La présomption de paternité peut-elle être rétablie après avoir été écartée ?

Rétablissement automatique devant le tribunal d'instance

Si elle a été écartée, la présomption de paternité du mari de la mère de l'enfant est rétablie dès lors que :

  • l'enfant possède la possession d'état à l'égard du mari,
  • l'enfant n'a été reconnu par aucun autre homme.

Dans ce cas, l'acte de notoriété constatant la possession d'état doit être demandé devant le tribunal d'instance. Il permet de rétablir la filiation paternelle automatiquement sur l'acte de naissance.

Rétablissement sur demande devant le tribunal de grande instance

Si elle a été écartée, la présomption de paternité du mari de la mère de l'enfant peut être rétablie en justice.

Personnes concernées

L'action permettant de rétablir la présomption de paternité peut être engagée par :

  • la mère de l'enfant mineur,
  • le mari de la mère de l'enfant mineur dont la présomption de paternité a été écartée,
  • les époux ensemble,
  • l'enfant majeur jusqu'à 28 ans,
  • les héritiers de l'enfant décédé, avant l'expiration du délai dont il disposait pour agir.

Tribunal compétent

Le tribunal de grande instance (TGI) est compétent pour les actions relatives à la filiation.

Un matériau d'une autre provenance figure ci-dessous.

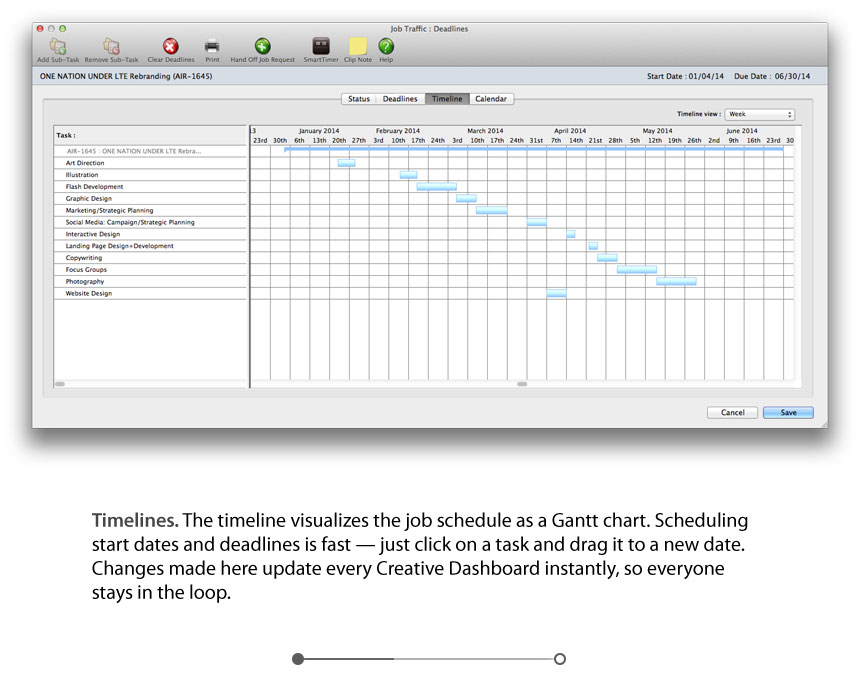The width and height of the screenshot is (860, 680).
Task: Click the timeline horizontal scrollbar handle
Action: pos(521,383)
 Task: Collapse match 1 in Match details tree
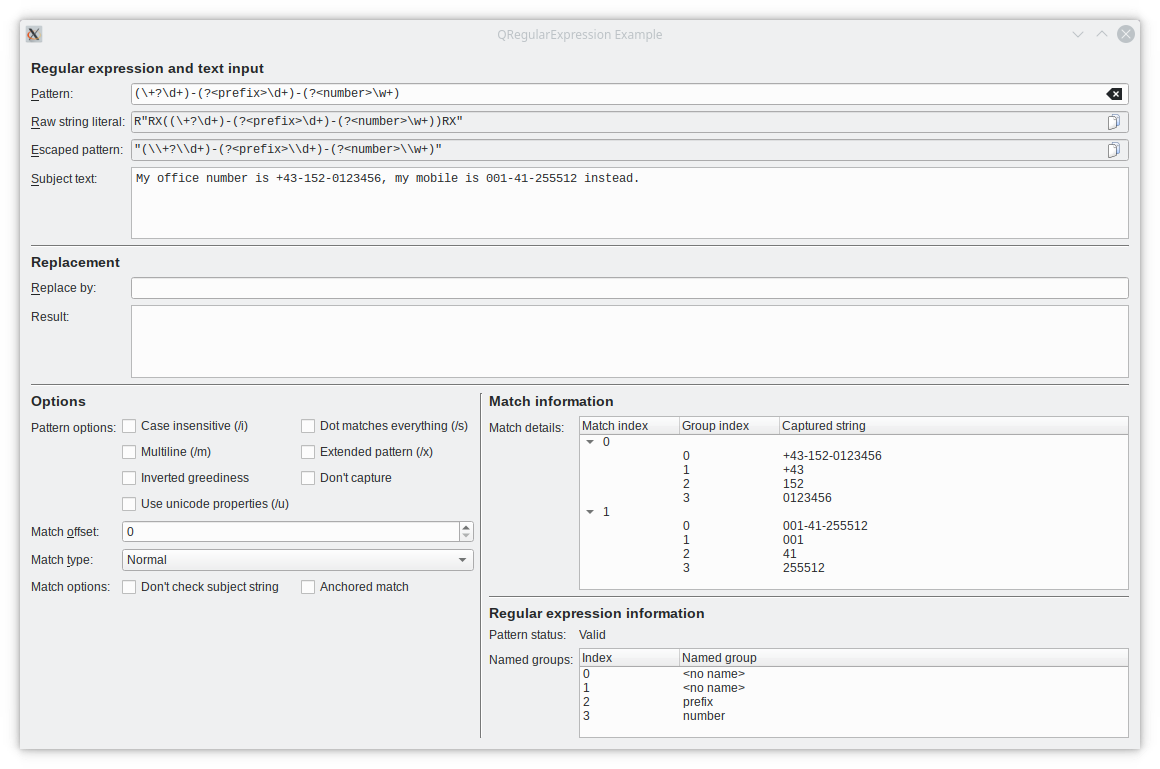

L'assistance d'un avocat est nécessaire.

Preuve de la paternité

La preuve de la paternité peut être apportée par tout moyen.

Le juge ordonner une expertise génétique (test de paternité) qui nécessite l'accord des personnes concernées.

Un refus peut être interprété par le juge comme un aveu de paternité ou au contraire un aveu de non paternité.

Effets

Les effets du rétablissement de la présomption de paternité sont rétroactifs.

Rétablissement automatique

Lorsque la présomption de paternité est rétablie automatiquement, ses effets sont rétroactifs depuis la date de naissance de l'enfant.

Rétablissement en justice

En cas de décision favorable, le jugement rétablira rétroactivement les effets de la présomption de paternité à la date de naissance de l'enfant.

Le juge peut par ailleurs statuer, s'il y a lieu, sur :

  • l'exercice de l'autorité parentale,
  • la contribution à l'entretien et à l'éducation de l'enfant,
  • l'attribution du nom de l'enfant.